On 9/8/23 18:55, Bernard Metzler wrote:
-----Original Message-----
From: Guoqing Jiang <guoqing.jiang@xxxxxxxxx>
Sent: Friday, 8 September 2023 03:35
To: Bernard Metzler <BMT@xxxxxxxxxxxxxx>; linux-rdma@xxxxxxxxxxxxxxx
Cc: jgg@xxxxxxxx; leon@xxxxxxxxxx
Subject: [EXTERNAL] Re: [PATCH v2] RDMA/siw: Fix connection failure
handling
Hi,
On 9/5/23 22:58, Bernard Metzler wrote:
In case immediate MPA request processing fails, the newly
created endpoint unlinks the listening endpoint and is
ready to be dropped. This special case was not handled
correctly by the code handling the later TCP socket close,
causing a NULL dereference crash in siw_cm_work_handler()
when dereferencing a NULL listener. We now also cancel
the useless MPA timeout, if immediate MPA request
processing fails.
This patch furthermore simplifies MPA processing in general:
Scheduling a useless TCP socket read in sk_data_ready() upcall
is now surpressed, if the socket is already moved out of
TCP_ESTABLISHED state.
Fixes: 6c52fdc244b5 ("rdma/siw: connection management")
Signed-off-by: Bernard Metzler<bmt@xxxxxxxxxxxxxx>
---
ChangeLog v1->v2:
- Move debug message to now conditional listener drop
---
drivers/infiniband/sw/siw/siw_cm.c | 16 ++++++++++++----
1 file changed, 12 insertions(+), 4 deletions(-)
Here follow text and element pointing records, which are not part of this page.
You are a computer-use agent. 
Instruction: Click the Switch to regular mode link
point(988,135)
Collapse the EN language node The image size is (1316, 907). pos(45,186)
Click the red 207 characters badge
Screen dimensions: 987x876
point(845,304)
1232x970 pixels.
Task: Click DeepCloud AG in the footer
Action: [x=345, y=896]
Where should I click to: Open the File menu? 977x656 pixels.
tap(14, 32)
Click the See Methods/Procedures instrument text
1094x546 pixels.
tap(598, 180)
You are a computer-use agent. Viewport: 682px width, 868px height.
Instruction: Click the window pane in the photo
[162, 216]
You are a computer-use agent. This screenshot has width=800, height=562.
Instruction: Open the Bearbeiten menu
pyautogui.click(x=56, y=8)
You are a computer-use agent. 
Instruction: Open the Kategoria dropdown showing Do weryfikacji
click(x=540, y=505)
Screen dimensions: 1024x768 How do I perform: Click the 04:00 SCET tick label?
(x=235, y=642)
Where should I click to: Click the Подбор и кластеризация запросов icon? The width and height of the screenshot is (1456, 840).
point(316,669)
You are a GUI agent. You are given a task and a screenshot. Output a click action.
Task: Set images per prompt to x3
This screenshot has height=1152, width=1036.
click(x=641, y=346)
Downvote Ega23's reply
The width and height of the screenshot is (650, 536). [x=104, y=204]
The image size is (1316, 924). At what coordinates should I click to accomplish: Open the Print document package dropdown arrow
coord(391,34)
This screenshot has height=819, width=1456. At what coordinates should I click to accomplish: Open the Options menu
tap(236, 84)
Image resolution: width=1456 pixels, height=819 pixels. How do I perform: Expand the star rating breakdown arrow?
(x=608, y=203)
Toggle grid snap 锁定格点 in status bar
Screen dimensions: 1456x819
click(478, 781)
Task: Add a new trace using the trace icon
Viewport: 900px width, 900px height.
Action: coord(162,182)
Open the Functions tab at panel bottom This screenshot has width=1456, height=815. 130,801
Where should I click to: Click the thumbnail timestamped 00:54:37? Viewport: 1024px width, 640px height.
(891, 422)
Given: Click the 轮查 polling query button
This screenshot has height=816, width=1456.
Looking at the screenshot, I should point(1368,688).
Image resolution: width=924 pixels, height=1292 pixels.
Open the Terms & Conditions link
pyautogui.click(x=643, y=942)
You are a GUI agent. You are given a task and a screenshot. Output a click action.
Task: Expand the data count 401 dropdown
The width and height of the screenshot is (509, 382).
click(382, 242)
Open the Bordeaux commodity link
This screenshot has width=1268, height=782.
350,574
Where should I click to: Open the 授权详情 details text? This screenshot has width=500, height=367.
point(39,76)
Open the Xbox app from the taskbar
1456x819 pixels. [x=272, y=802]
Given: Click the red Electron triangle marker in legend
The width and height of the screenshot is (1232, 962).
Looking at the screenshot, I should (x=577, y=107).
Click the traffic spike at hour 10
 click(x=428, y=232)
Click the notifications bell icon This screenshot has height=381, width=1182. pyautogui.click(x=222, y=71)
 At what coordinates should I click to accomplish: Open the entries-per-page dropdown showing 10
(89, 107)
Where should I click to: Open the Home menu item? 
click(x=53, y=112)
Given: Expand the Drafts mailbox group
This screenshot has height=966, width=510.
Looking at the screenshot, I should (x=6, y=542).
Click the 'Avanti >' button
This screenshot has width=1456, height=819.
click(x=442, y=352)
diff --git a/drivers/infiniband/sw/siw/siw_cm.c
b/drivers/infiniband/sw/siw/siw_cm.c
index a2605178f4ed..43e776073f49 100644
--- a/drivers/infiniband/sw/siw/siw_cm.c
+++ b/drivers/infiniband/sw/siw/siw_cm.c
@@ -976,6 +976,7 @@ static void siw_accept_newconn(struct siw_cep *cep)
siw_cep_put(cep);
new_cep->listen_cep = NULL;
if (rv) {
+ siw_cancel_mpatimer(new_cep);
One question, why siw_cm_work_handler set cep->mpa_timer to NULL instead
of call
siw_cancel_mpatimer like above? Could it be memory leak issue for
cep->mpa_timer?
Thanks for reviewing.
Above in the proposed patch, we cancel a pending
MPA timer.
You are referring to siw_cm.c:1115
case SIW_CM_WORK_MPATIMEOUT:
cep->mpa_timer = NULL;
We explicitly set it NULL here since we are handling
the timeout, so the MPA timer has fired and we
cannot cancel it anymore. At the end of
siw_cm_work_handler(), any work, including the MPA
timeout, gets recycled to the cep's list of free work
items via siw_put_work(). This list is recycled only at
the end of the cep's lifetime.
Got it, and thanks for detailed explanation!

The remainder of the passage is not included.